1960s >> 1966 >> no-742-june-1966

Finance and Industry: Dollar Safety

If you believe all that is said by the propagandists about the cold war between America and Russia then in the words of James Baldwin they have all the baddies and we have Gary Cooper. But where there is a threat to the profits of the capitalist class the facade sometimes slips and they are prepared to use any tactic, however dirty, to safeguard their position.

 

Consider the case of Ralph Nader, an American lawyer, who published a few months ago a book entitled Unsafe At Any Speed. The book showed, according to reports in various English newspapers, that the accent on car production in America was on rapid obsolescence; safety factors were ignored because they tended to interfere with yearly restyling and production costs. Not unnaturally in a country where the motor car is concerned in the death of 50,000 and in the injury of 5,000,000 people each year, the book became an immediate best seller. So great was the reaction that both the Senate and the House of Representatives had sub-committees considering the subject.

 

The king of private enterprise firms, General Motors, made a bad start when it had to admit having Mr. Nader investigated by private detectives to see if he could be discredited in any way. On the matter in hand it admitted that it had recalled 1,500,000 cars in the past month to remedy defects, at a cost of £2,000,000. Ford and other manufacturers also declared that they had recalled defective cars.

 

Despite this Henry Ford II was claiming on April 15th that if critics who didn’t know what they were talking about, such as Mr. Nader and the Government, would only leave the motor industry alone they would get on with the job. On April 26th his vice-president, John Bugas, was telling the House of Representatives that the whole industry now favoured “effective and forceful Government machinery for setting vehicles safety standards without delay.”

 

Whether the American motor industry can make cars more safe and more profitable remains to be seen. But according to Governor Romney, a former president of American Motor Corporation, it was the motor car industry that pulled America out of the depression, and according to Mr. Ford it is the mainstay of the present economy. Perhaps there are some who will argue that the death of 50,000 people per year is a fair price to pay in a society which places the pursuit of profit above everything else.

 

Who’s grabbing?

In earlier years the Labour Party has made May Day the occasion for massive propaganda drives proclaiming what it called the just demands of the working class. Now that it is the Government, and has been for eight of the past 21 years, the tenor has changed.

 

The Observer of 1st May, 1966, reports on Prime Minister Wilson’s May Day message in which he said “We are still in grave danger of paying ourselves much more than we are truly earning.” Minister of Labour Gunter, who recently had his salary raised from £5,000 to £8,500 per year, said we are living in the “age of grab” and later:—

 

  We are working on an average only half an hour a week less than we were in 1938. This means that it is not the shorter working week we really want but more uneconomic overtime at enhanced rates.

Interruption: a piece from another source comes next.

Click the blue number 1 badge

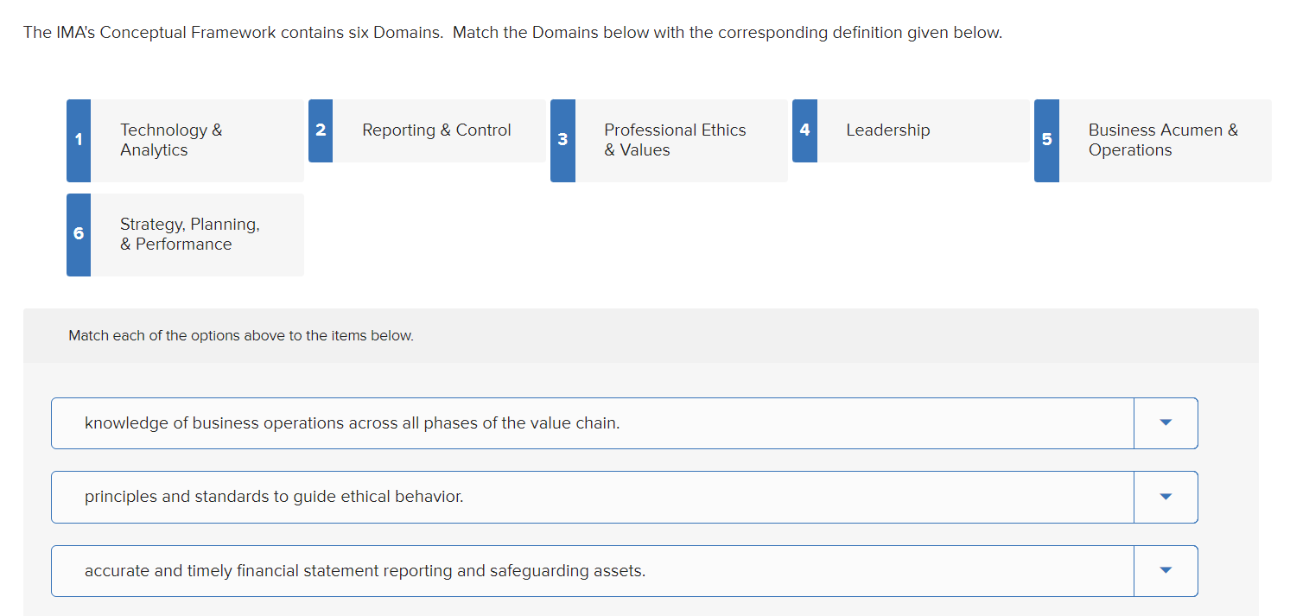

I am told that this uneconomic overtime is brought about because basic rates are too low.

 

It is at least refreshing to know that a Minister is being given correct information. Workers will, and must, try to raise the price at which they sell their labour power when the conditions are conducive to obtaining increases. Until, that is, they eventually realise the futility of it all and do away with the wages system.

 

Overtime will become the eight-lettered word of 1966. The Prices and Incomes Board have made “Overtime equals inefficiency” their slogan. And a new journal, Management Today, says overtime is necessary because basic rates are not adequate to buy the goods and services workers consider are their due. Although like many generalisations this tends to over-simplify, it is generally true. But it must be remembered that not all jobs offer the advantage of overtime.

 

But surely this was the position for 13 years with the Conservative Governments and the then Labour opposition was claiming that they would correct all this. The first excuse was that the majority was too small, and now that has been rectified we must wait for the next excuse. The favourite at the moment appears to be the old, one —the lazy and ungrateful working class.

 

There are still ways of making a quick quid if you have the means to play the game; witness the “bond washers.” Bond washing was a complicated manoeuvre played on the Stock Exchange where a person sold and repurchased shares in different guises, before and after the payment of a dividend, and recouped the income tax on the dividend. You could be as lazy as you like, and no overtime was required. Only lots of money. The Guardian estimated that you needed £500,000 to make a profit of £1,000 and the Sunday Times estimated that the transactions totalled £300,000,000 to produce a profit of £3,500,000.